Real estate agent Harsh Mukri, once the envy of his friends because of the large commissions he used to make on his deals, says he is very worried.
"It's hard to get anyone to buy a house these days," he says. "No bank is willing to give loans.
"My business has completely dried up. Even renting out flats to foreign companies - a huge profit earner for us - has gone down. People aren't coming here as much as they used to."
Other businesses are also being hit by this reluctance to lend on the part of the banks, as financial institutions in India continue to hold on to their liquid funds.
"The first impact is the fear of lending", says R Balakrishnan, the executive director of Centrum Capital in a recent editorial.
"More than a credit squeeze, India is confronted with a liquidity crisis of a severe magnitude.
"The last few years of India's growth has been fuelled by foreign capital. Domestic money cannot provide the platform for growth."
The Indian financial authorities have tried to take measures to increase more liquidity in the banking system - and just a few days ago pumped in $8bn worth of funds into the markets.
But that's still not managed to raise sentiment amongst investors and consumers - which is making life tough for retailers in India.
"People aren't buying jewelry this year at the rate they were last year," says Ramesh Bherumal, a gold and diamond jewelry store owner in Mumbai's busy and crowded jewelry market Zaveri Bazar.
"Sales are down 30%, and it's the same story in other shops too - cars, electronic goods, washing machines. You name it, people have just stopped spending."
At the JMD Auto car showroom in Mumbai, the mood is similarly sombre.
Girish Vazirani has run the showroom for the last few years. He says he has never seen it so bad.
"There's no demand," he says. "People aren't interested in buying.
"The market sentiment is so bad, plus every day you're seeing bad news on television and in the newspapers.

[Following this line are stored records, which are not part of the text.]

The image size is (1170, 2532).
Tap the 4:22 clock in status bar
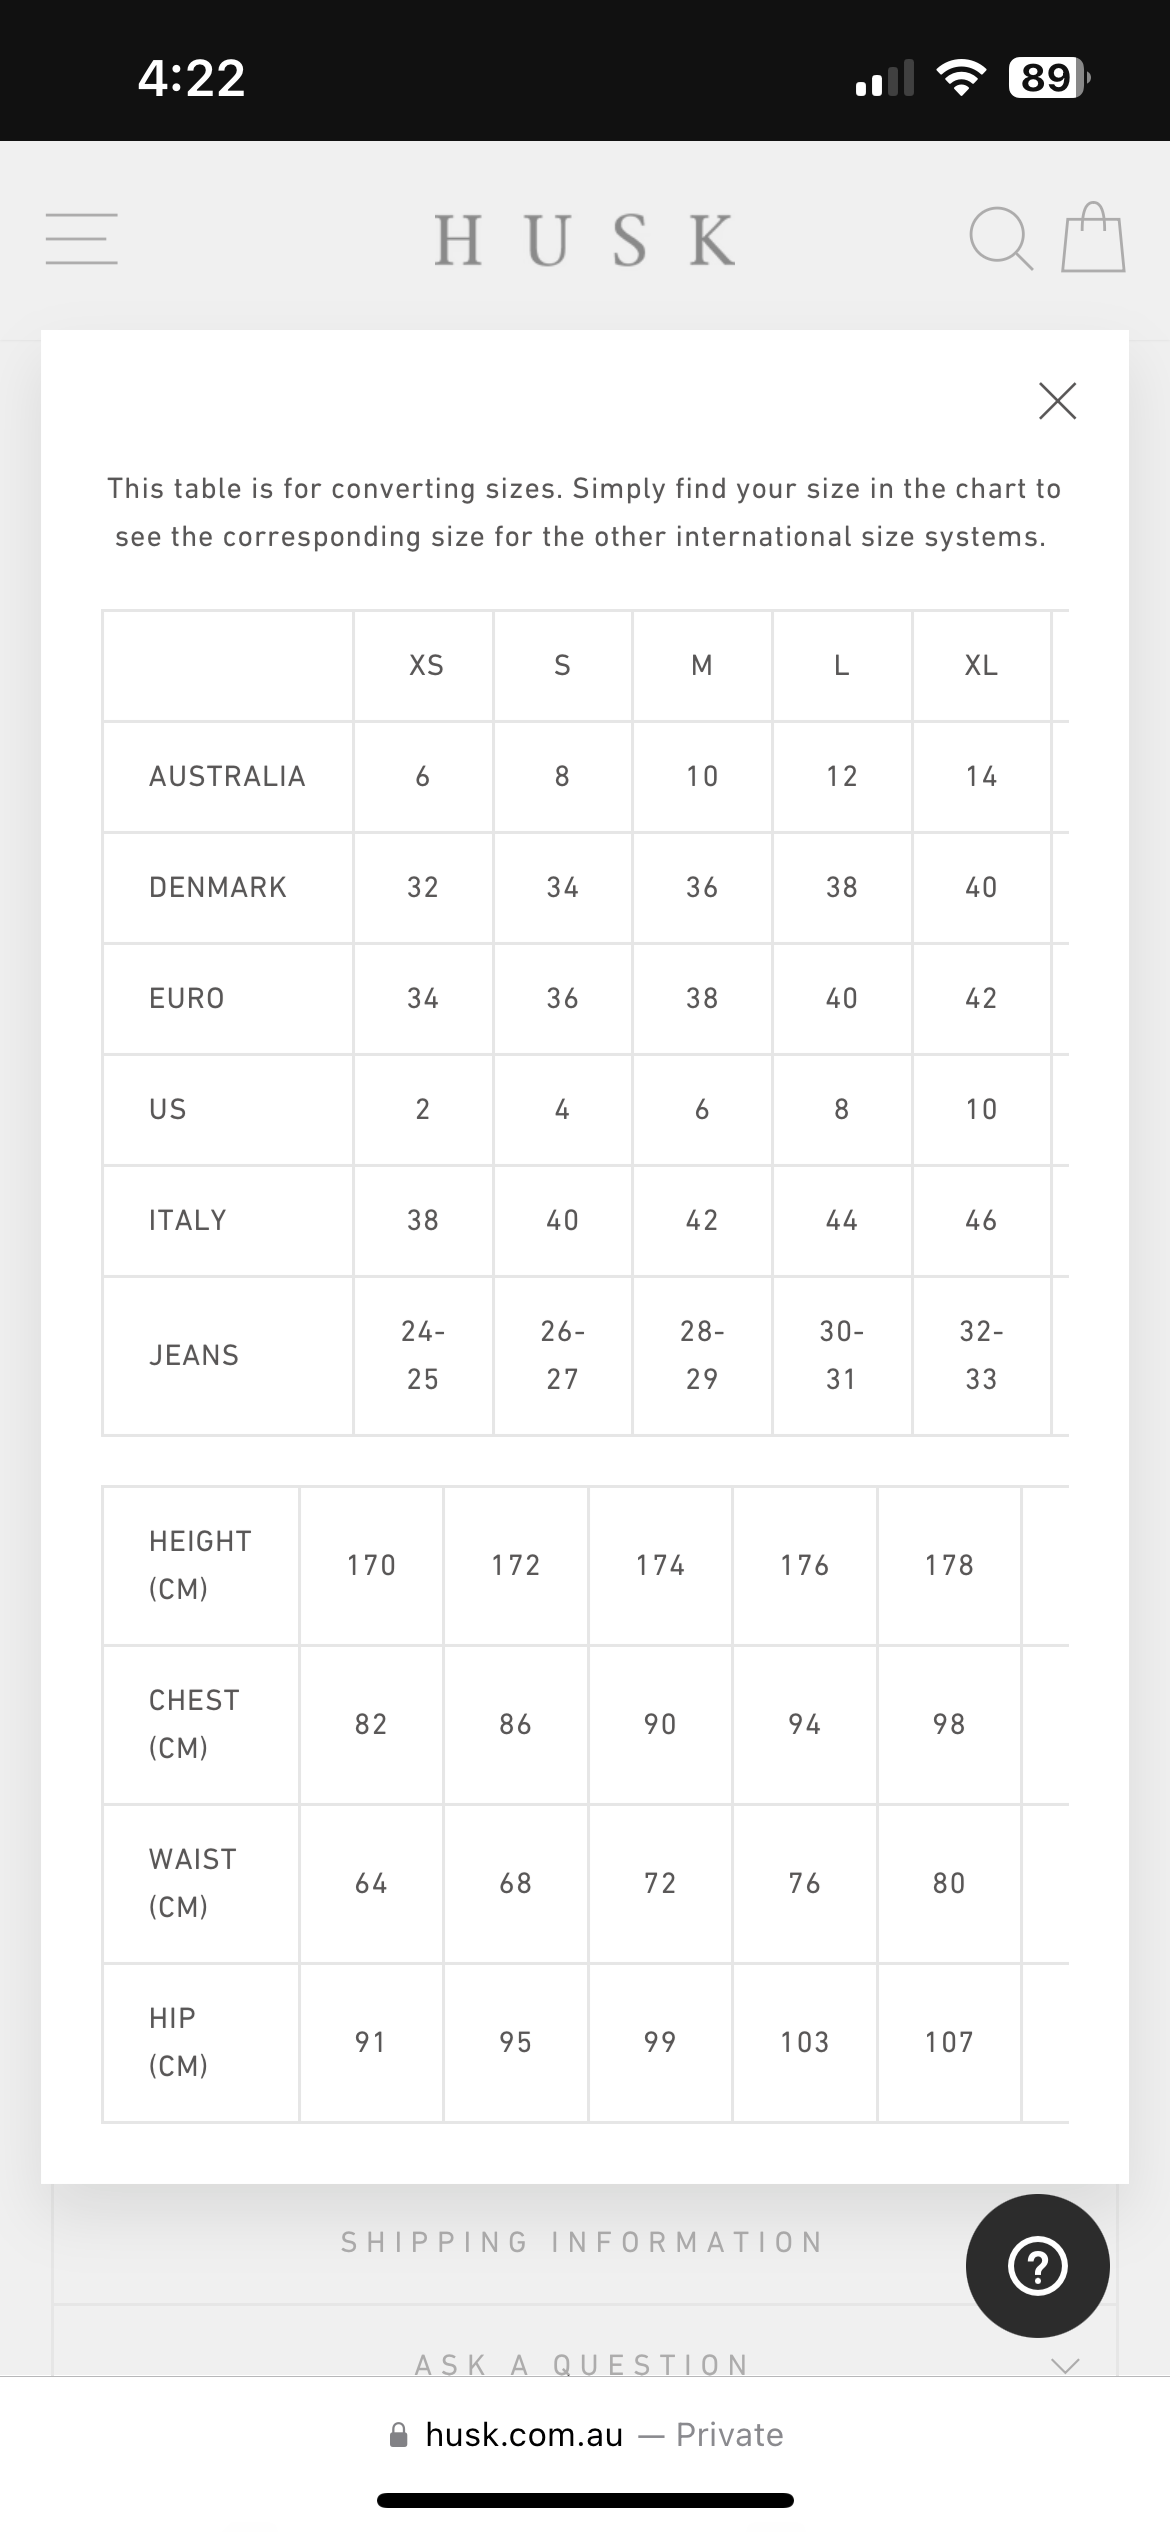pos(191,78)
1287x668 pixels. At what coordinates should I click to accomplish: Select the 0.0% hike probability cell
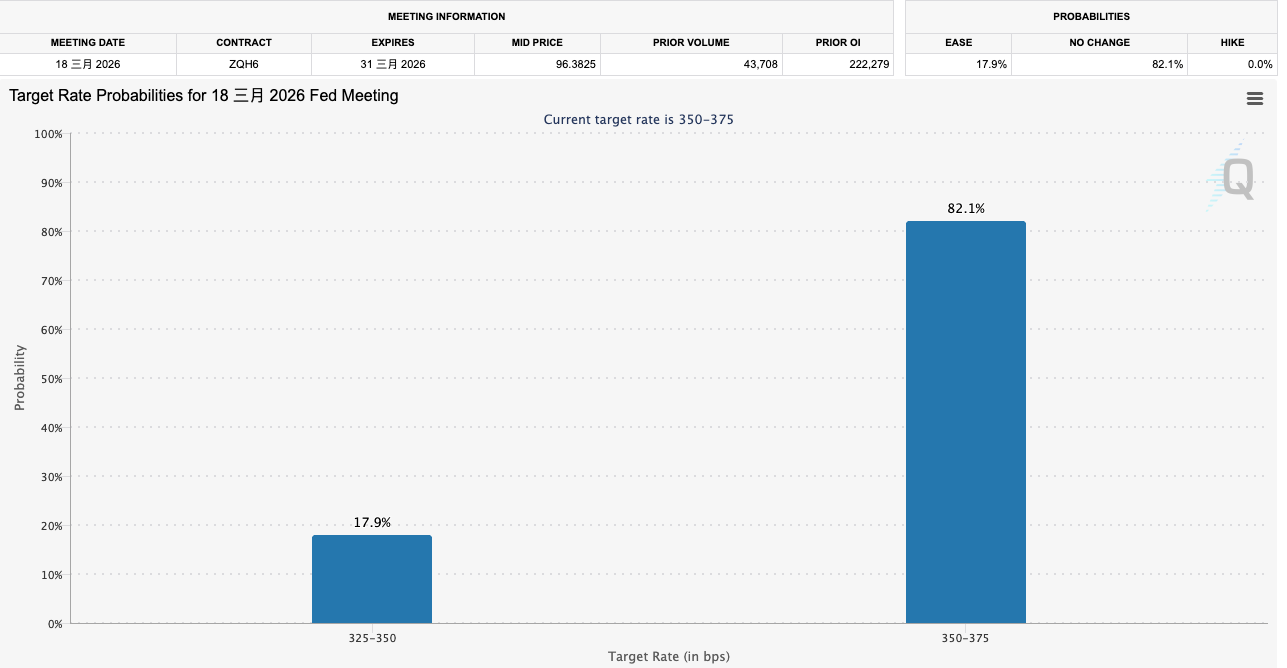[1232, 64]
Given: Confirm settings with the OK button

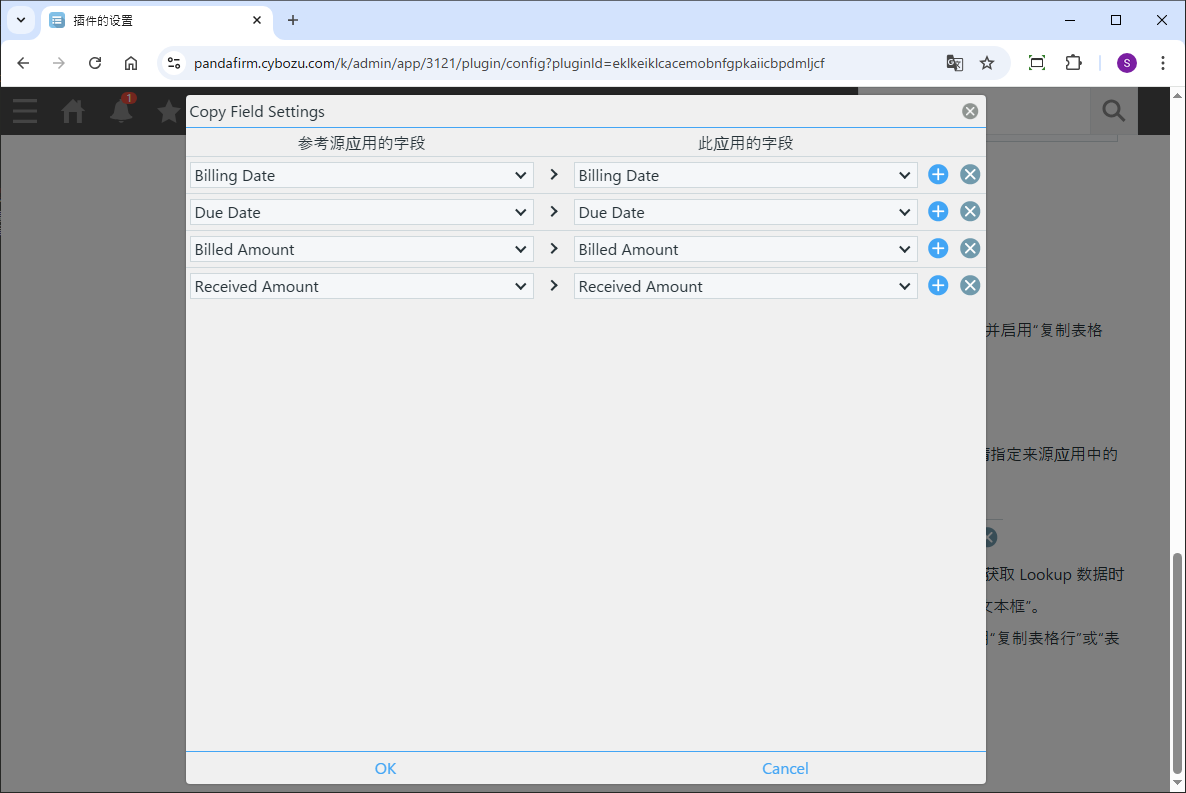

Consumers are psychologically turned off spending."
This is particularly worrying.
There had been a theory that since so much of India's economy is powered by domestic consumption, that India would largely be able to escape the global credit crunch.
But with a seismic shift in the attitude toward spending amongst Indian middle classes - there's a real fear growing here that growth rates in the future could seriously be at risk.